- [WORK TO COMPLETE]
**1.** List the tools that the MQ-7 carbon monoxide kit guide below says are needed.
**2.** Please repeat the part of the MQ-7 carbon monoxide kit guide below that opens with the words containing "Step 2: 10k" and closes with "with the snips.".
**3.** Translate this sentence from the MQ-7 carbon monoxide kit guide below into Spanish: "Bend both legs of the resistor down 90 degrees."

- [SELECTED EXCERPT]
════════
Citizen Sensor: MQ-7 Carbon Monoxide Breakout Kit




Introduction: Citizen Sensor: MQ-7 Carbon Monoxide Breakout Kit

This Instructable will go through the steps to assemble the first Citizen Sensor kit : the MQ-7 Carbon Monoxide Gas Sensor Breakout Board.

More info at:

To Purchase a kit, email joe:

Step 1: Gather Materials and Tools

The only tools you will need are:

• a soldering iron
• solder
• snips

The kit includes the following parts:

• 1 MQ-7 carbon monoxide sensor
• 5 4148 300mA diodes
• 1 5v relay
• 1 3904 transistor
• 1 1K ohm resistor
• 1 10K ohm resistor
• 1 sensor socket
• 1 straight 4-pin header
• 1 PCB

If you purchased a kit and are missing any of these parts, contact joe at saavedra [at] jos [dot] ph

Step 2: 10k Ohm Resistor

Locate the 10K-ohm resistor.  This is the one who's stripes read brown - black - orange - gold.  Bend both legs of the resistor down 90 degrees.  Insert the resistor into the holes marked '10k'.  Solder the legs in, and then trim them with the snips.
════════
- [RECORD EXCERPTS]

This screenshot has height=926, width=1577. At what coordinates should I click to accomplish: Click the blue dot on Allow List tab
════════
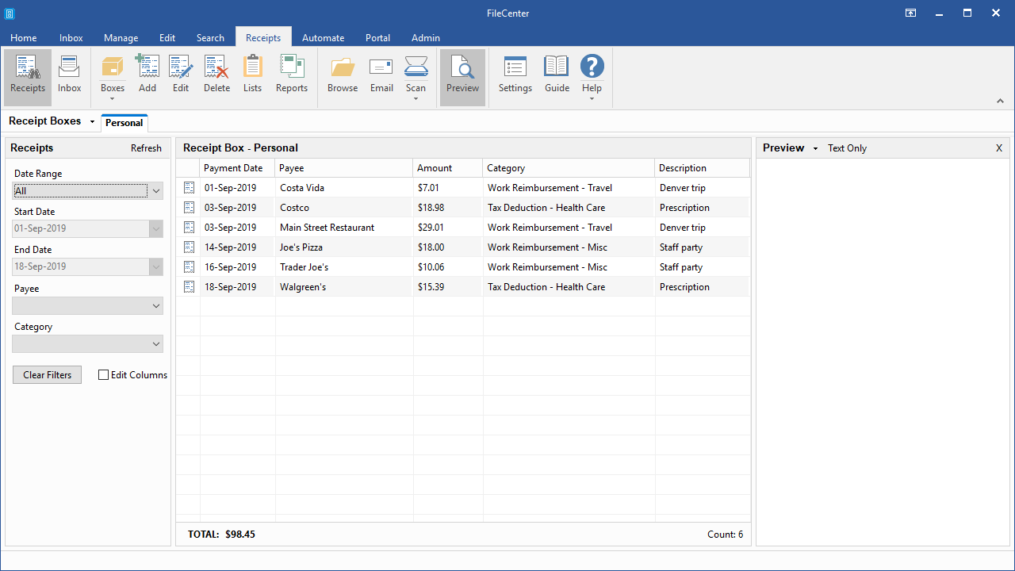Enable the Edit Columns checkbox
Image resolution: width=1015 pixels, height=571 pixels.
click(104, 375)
════════
- [TASK RESULTS]
**1.**
a soldering iron
solder
snips

**2.**
Step 2: 10k Ohm Resistor

Locate the 10K-ohm resistor.  This is the one who's stripes read brown - black - orange - gold.  Bend both legs of the resistor down 90 degrees.  Insert the resistor into the holes marked '10k'.  Solder the legs in, and then trim them with the snips.

**3.** Dobla ambas patas de la resistencia hacia abajo 90 grados.